Elle nous semble très difficile à déterminer dans le cas d’Emerson. Les deux derniers exercices se sont traduits par des pertes et nous devons nous demander si Emerson parviendra à renouer avec les bénéfices et à quel niveau seront ces bénéfices dans le futur. Ce travail est d’autant plus compliqué que nous avons vu qu’Emerson ne dispose d’aucun avantage compétitif et que la perte d’un seul de ses principaux clients pourrait entraîner des pertes considérables au niveau du volume d’activité.
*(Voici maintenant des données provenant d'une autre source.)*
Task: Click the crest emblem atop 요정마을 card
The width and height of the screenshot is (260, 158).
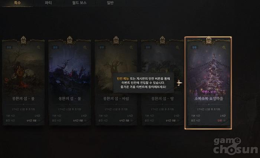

Finalement, nous décidons de manière arbitraire il est vrai (mais comment faire autrement ?) qu’Emerson générera dans le futur une capacité bénéficiaire équivalente à la moyenne de celle générée au cours des 5 derniers exercices. Cette estimation nous semble raisonnablement prudente : ces exercices comprennent deux bonnes années (2005 et 2007), une année moyenne (2006) et deux mauvaises voir très mauvaises années (2008 et 2009).

Pour calculer cette capacité bénéficiaire moyenne, nous reprenons la moyenne des 5 derniers résultats d’exploitation que nous amputons d’une somme forfaitaire de 35 % censée représenter l’impôt qui serait payé à long terme. Nous obtenons 0,03 USD par action.

A cette somme, nous ajoutons les amortissements moyens qui ont été actés au cours de ces 5 dernières années. Il s’agit de la somme de 0,03 USD par action.

Enfin, nous déduisons les investissements de maintien nécessaires à la société pour son exploitation. Au cours des 5 derniers exercices, ils ont été en moyenne de 0,03 USD par action.

Nous fixons donc la capacité bénéficiaire d’Emerson à 0,03 + 0,03 – 0,03 soit 0,03 USD par action.

Notre taux d’actualisation est apprécié comme suit 4.50% augmenté de 2.5% pour le risque de hausse, de 1% pour le risque société, de 2% pour l’absence de barrière contre la concurrence et de 2% pour l’absence de qualité de la direction. Soit un taux d’actualisation de 12%.

La valeur de la capacité bénéficiaire de Emerson Radio est donc de 0,03 $ / 12%, soit 0,25 $.

Nous y ajoutons les capitaux excédentaires non nécessaire à l’exploitation de l’entreprise soit les liquidités de 0.83$ par action ainsi que les actifs titrisés pour la valeur que nous leur avons accordés ( 0,15 $) et nous déduisons 2% du chiffre d’affaires censés représenter le fond de caisse nécessaire à l’exploitation soit 0.14 $ par action. Ainsi que l’ensemble des dettes financières d’une valeur de 0.21$ par action.

Nous obtenons ainsi une valeur de la capacité bénéficiaire de 0,88 $ par action.

En résumé à notre prix d’achat de 0.58$ par action, nous estimons avoir acheté cette société avec :

Une décote de 65% sur le fond de roulement net
Une décote de 62% sur l’actif net en cas d’arrêt volontaire des activités
Une décote de 34 % sur la valeur de capacité bénéficiaire

En conclusion, nous pensons qu’Emerson présente un très solide «collatéral » en garantie de notre investissement dans une société dont la capacité bénéficiaire future paraît tellement aléatoire que nous pensons qu’elle mérite certainement le qualificatif de « daubasse ».